The following is Robert Durling’s translation of the sonnet and the original Italian. Even if you don’t read Italian, try reading the lines out loud to hear the music of Petrarch’s verse.

The tree in the poem is central to the body of poetry and the new poetical language that Petrarch created for his beloved Laura: the laurel tree (do you hear the paronomasia between Laura and lauro or laurel?), the tree so dear to Apollo the god of music and poetry (among other things) because his beloved Daphne had been transformed into a laurel tree so she could escape his amorous advances.

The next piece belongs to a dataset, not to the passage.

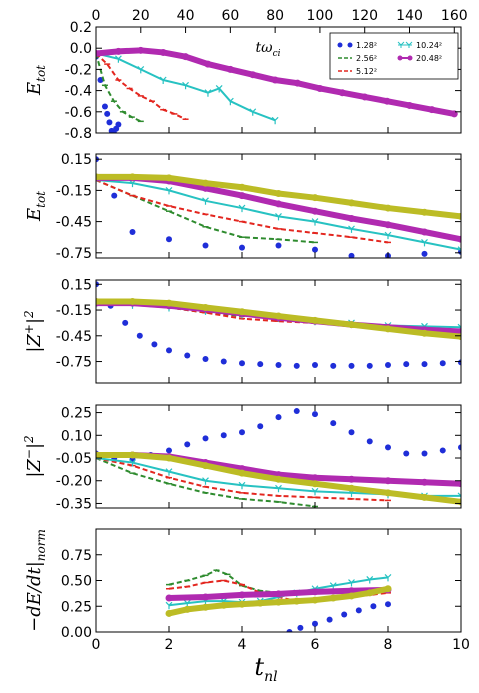 The height and width of the screenshot is (693, 479). I want to click on y-tick-label: 0.25, so click(76, 414).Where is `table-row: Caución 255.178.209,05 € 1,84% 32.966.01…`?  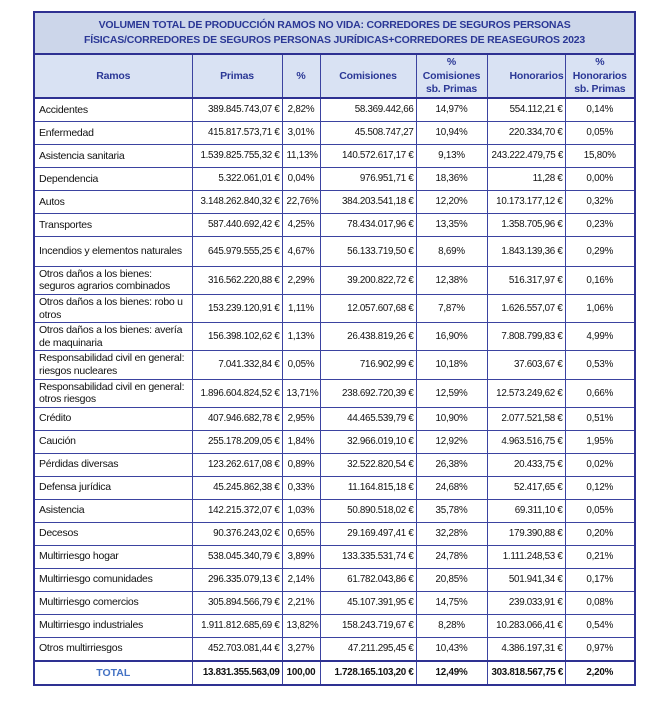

    Not Tesino, Po, Varo, Arno, Adige, or Tiber, Euphrates, Tigris, Nile, Hermus, Indus or Ganges, Don, Danube, Alpheus, Garonne, the sea-breaker Timavus, Rhône, Ebro, Rhine, Seine, Elbe, Loire, or Hebrus —

    not ivy, fir, pine, beech, or juniper — could lessen the fire that wearies my sad heart as much as a lovely stream that from time to time weeps along with me, and the slender tree that in my rhymes I beautify and celebrate.

    I find this a help amid the assaults of Love, where I must live out in armor my life that goes by with such great leaps.

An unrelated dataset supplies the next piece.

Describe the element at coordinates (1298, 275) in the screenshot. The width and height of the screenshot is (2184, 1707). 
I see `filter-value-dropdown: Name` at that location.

    Then let this lovely laurel grow on the fresh bank; and he who planted it, let him — in its sweet shade, to the sound of the waters — write high and happy thoughts!

    Non Tesin, Po, Varo, Arno, Adige e Tebro
    Eufrate, Tigre, Nilo, Ermo, Indo et Gange,
    Tana, Istro, Alfeo, Garona, e’l mar che frange,
    Rodano, Ibero, Ren, Sena, Albia, Era, Ebro —

    non edra, abete, pin, faggio o genebro —
    poria ‘l foco allentar che’l cor tristo ange
    quant’un bel rio ch’ad ogni or meco piange
    co l’arboscel che’in rime orno e celebro

    Questo un soccorso trovo fra gli assalti
    d’Amore, ove conven ch’armato viva
    la vita che trapassa a sì gran salti.

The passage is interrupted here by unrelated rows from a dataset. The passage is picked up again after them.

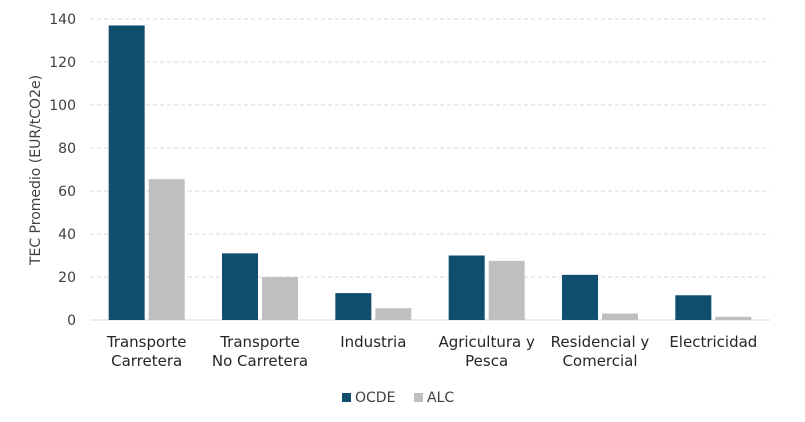  I want to click on y-tick-label: 140, so click(62, 20).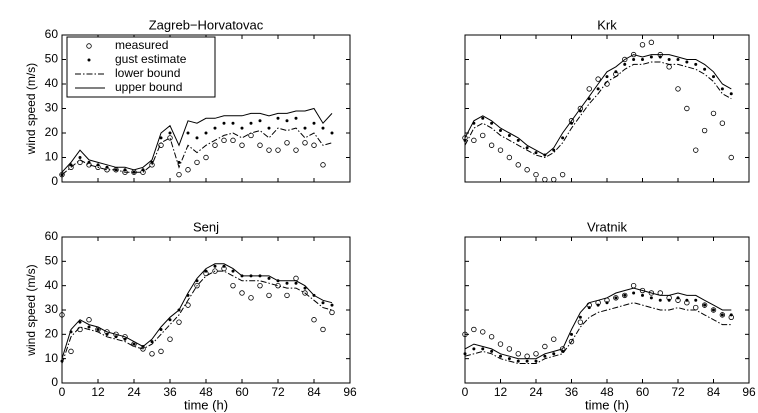 This screenshot has width=758, height=413. What do you see at coordinates (54, 181) in the screenshot?
I see `y-tick-label: 0` at bounding box center [54, 181].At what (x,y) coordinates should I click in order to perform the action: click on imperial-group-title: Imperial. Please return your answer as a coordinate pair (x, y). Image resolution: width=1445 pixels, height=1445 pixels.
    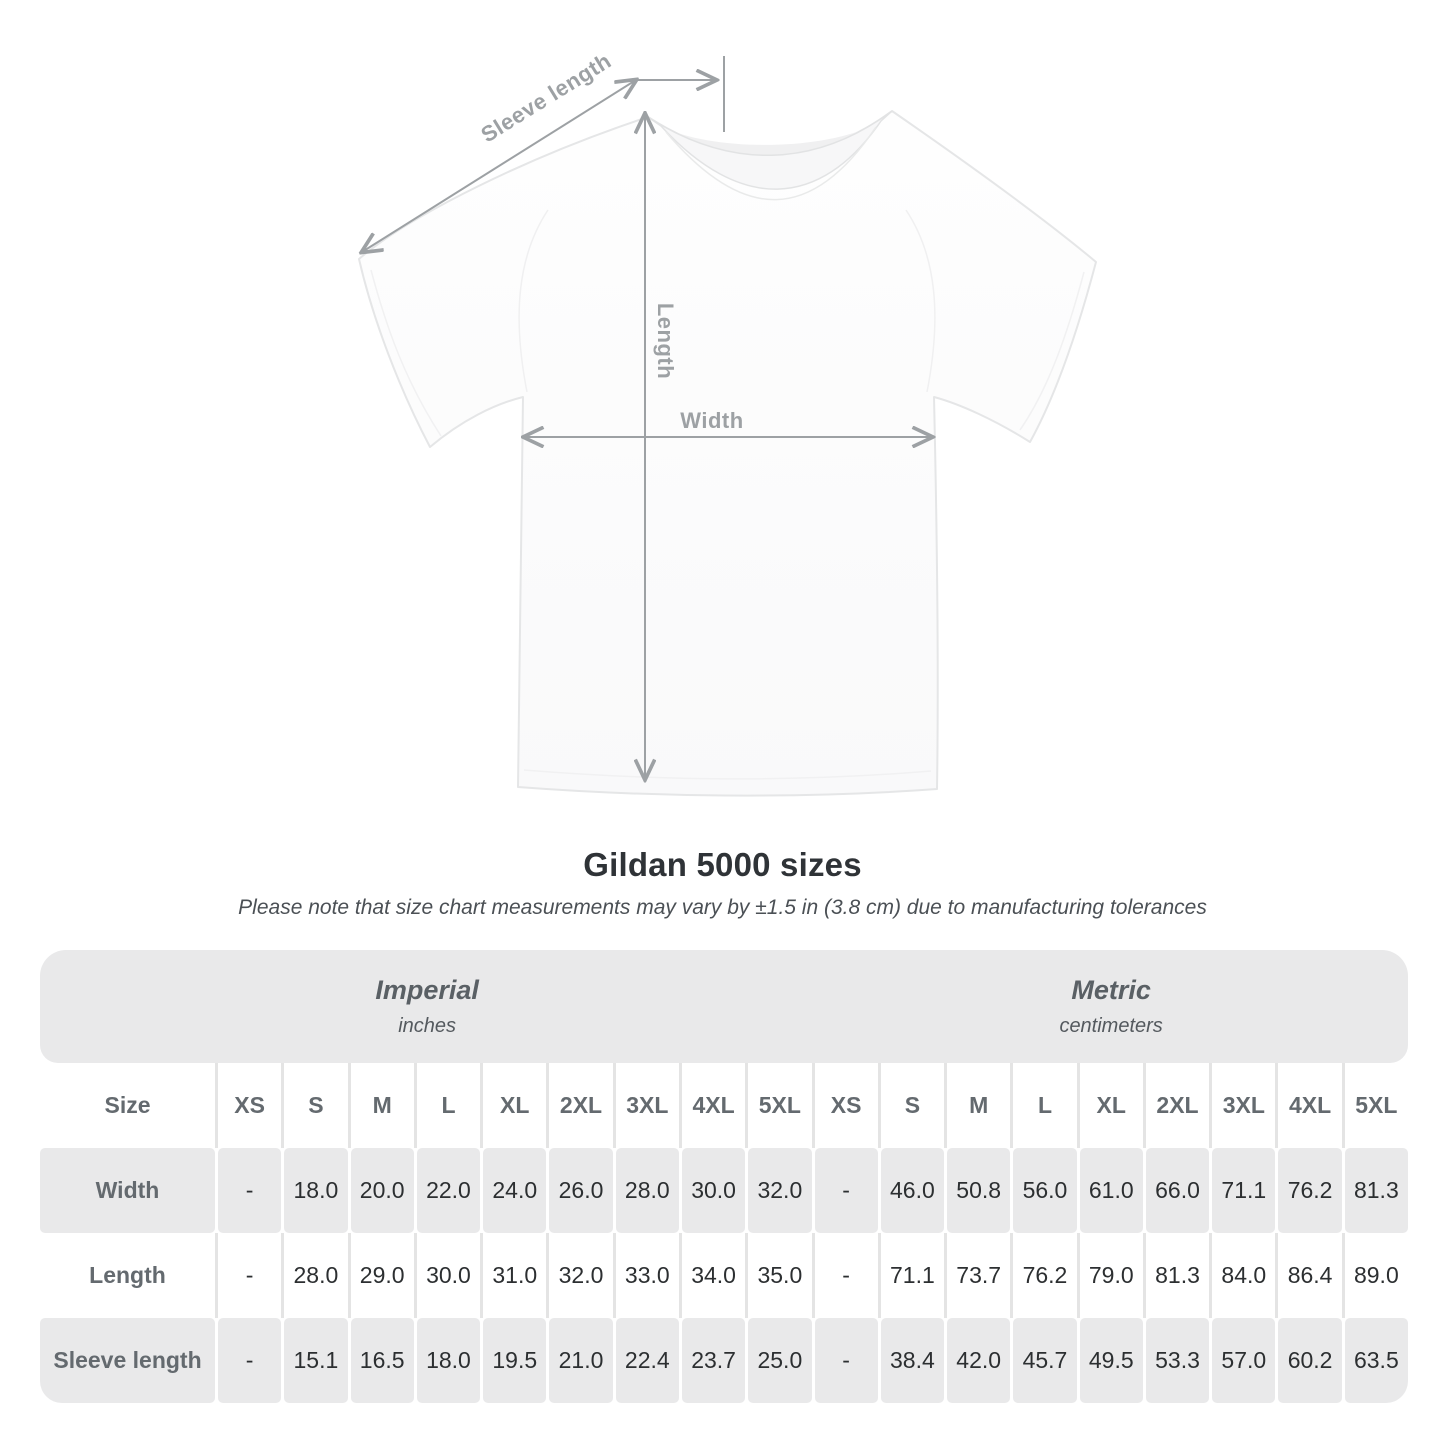
    Looking at the image, I should click on (427, 990).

    Così cresca il bel lauro in fresca riva,
    e chi’l piantò pensier leggiadri et alti
    ne la dolce ombra al suon de l’acque scriva!

What does wine have to do with any of this? In his prose, Petrarch wrote famously about wine and in particular about the wines of Burgundy, but that will have to wait for another post. Today, let’s just enjoy his musical rivers.